In the off chance that it does work, you should never watch them trying to run the program. It’s a bit like being five and giving your favorite custom built LEGO model (of which you have no pictures and of course no plans) to your friend. The first thing they will do is drop it and it will smash into individual pieces all jumbled up on the floor. “So, I put in -1 where you asked for sequence length, and I got a core dump. Oh, it also erased <important data file>”

Then, this other person will come along, and want to work on your code. “It’s on <version control system>, right? I want to add <shiny feature>”. A few days later the program stops working. Or, even more likely, it works just fine, until this OTHER colleague comes along and says “My data look funny after they come out of your machine. Did you change anything?”

Writing test suites and documentation can be a chore. Why are you writing a test suite when you can be having fun throwing your machine at <big data>? Times-a-wastin. Why are you writing documentation and comments. If they are smart coders they’ll read the code and understand! It’s so BOOORING! I mean, it takes time away from other tasks.

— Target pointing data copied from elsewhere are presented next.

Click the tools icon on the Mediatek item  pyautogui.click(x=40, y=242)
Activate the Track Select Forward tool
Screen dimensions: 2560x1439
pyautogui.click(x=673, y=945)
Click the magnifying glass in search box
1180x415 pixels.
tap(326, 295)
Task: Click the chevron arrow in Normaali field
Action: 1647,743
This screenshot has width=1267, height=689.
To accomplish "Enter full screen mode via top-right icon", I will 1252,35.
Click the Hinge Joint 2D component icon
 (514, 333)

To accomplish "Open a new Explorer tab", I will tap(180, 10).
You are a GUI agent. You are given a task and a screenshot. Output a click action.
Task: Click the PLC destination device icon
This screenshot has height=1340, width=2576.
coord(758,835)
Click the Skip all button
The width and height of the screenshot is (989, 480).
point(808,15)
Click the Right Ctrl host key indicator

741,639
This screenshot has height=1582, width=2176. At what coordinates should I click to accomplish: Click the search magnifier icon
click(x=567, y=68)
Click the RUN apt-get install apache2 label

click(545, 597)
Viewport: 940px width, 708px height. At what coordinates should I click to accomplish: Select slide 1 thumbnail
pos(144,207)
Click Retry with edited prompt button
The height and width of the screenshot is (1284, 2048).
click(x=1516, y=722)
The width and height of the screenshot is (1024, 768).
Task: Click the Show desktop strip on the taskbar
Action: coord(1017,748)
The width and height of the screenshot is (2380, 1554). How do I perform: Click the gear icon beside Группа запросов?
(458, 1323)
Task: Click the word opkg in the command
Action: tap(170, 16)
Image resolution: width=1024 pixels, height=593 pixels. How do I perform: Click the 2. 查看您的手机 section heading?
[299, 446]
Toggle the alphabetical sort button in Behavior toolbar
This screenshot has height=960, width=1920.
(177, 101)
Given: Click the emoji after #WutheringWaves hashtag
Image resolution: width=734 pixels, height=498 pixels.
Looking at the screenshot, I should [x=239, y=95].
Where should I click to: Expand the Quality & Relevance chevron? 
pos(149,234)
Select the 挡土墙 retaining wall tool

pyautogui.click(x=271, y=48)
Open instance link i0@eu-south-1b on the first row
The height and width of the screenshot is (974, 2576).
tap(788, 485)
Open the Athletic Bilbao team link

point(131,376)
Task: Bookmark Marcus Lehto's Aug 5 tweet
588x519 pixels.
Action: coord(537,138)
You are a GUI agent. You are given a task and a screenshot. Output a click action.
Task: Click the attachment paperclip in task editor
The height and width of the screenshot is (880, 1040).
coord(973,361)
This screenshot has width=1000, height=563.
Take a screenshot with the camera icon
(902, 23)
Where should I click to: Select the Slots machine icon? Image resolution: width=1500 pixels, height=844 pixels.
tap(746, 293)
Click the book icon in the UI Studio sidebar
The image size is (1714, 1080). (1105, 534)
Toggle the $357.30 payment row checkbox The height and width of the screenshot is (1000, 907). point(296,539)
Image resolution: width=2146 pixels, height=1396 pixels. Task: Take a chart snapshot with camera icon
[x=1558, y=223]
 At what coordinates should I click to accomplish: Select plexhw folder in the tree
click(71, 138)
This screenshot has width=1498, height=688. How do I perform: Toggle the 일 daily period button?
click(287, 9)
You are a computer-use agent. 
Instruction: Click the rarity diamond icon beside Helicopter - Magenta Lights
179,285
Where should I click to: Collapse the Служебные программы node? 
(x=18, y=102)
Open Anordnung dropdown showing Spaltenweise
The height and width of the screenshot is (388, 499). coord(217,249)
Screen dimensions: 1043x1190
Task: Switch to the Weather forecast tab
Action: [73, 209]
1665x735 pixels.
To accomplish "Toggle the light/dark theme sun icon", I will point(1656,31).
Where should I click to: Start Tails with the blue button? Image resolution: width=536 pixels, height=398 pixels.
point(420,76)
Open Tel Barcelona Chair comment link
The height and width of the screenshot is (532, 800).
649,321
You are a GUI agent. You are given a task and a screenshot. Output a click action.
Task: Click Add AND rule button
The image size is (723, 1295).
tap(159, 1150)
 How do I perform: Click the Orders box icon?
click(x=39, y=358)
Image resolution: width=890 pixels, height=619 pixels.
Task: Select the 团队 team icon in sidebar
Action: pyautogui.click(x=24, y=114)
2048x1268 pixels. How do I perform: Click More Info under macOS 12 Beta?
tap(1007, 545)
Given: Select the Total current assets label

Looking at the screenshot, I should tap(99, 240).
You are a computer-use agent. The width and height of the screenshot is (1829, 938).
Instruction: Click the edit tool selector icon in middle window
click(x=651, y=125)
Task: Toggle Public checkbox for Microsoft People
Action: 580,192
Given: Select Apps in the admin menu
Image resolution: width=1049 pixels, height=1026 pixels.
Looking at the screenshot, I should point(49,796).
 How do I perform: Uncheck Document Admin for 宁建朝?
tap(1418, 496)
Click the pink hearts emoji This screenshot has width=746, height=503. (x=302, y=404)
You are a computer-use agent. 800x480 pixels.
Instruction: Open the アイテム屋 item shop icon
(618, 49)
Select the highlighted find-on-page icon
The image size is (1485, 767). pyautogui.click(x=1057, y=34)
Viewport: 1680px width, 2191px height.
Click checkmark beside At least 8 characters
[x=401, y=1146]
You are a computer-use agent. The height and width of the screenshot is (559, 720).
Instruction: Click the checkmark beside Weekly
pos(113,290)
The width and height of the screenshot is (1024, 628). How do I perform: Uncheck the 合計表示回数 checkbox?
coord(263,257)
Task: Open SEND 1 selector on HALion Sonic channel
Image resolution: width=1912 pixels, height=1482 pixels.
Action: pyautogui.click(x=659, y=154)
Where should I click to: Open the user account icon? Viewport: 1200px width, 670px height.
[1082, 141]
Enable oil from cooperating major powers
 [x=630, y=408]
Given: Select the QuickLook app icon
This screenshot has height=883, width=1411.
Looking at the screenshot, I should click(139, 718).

Oh, and when everything is running and things are working fine, you’ll be asked to move your code to this big machine we have running in the cloud and everything will be going fine until you get this compilation error. And you have to spend the rest of the day looking high and low for which library needs to be updated to which version and which library has to be downgraded to which version before the the test suite passes. You have a test suite right? Because other wise a whole lot of OTHER people will be sending you email saying “My data looks funny after it comes out of your machine”.

The point is, none of these are unreasonable or improbable or malicious occurrences. They are a natural part of the process and if one does not like to deal with these aspects too, it will not be a joyful life.

Going back to the introduction and reasoning about career choices, I think, when figuring out what kind of work do, you should ask yourself, first, which matters more (and makes you happy): what you do or what you do it for? Is your job a means to an end, or an end in itself? Many people have judgements about this, all I can say is, everyone is different and you need to figure this out for yourself. Once you do this, the path becomes clear.

For me, working on computer code and algorithms has multiple pulls over lab work. The main ones are that I like learning new math and I LIKE wrestling with algorithms and bugs in my code. I like figuring out why my past me (the older the better) forgot a key aspect of how to tell the computer what to do, or forgot an interesting corner case that is now causing my program to fail in a baffling way. It makes for good war stories too. Compilation blockers can get annoying though …

Basically, I do it because I like the dirty parts as well as the shiny ones.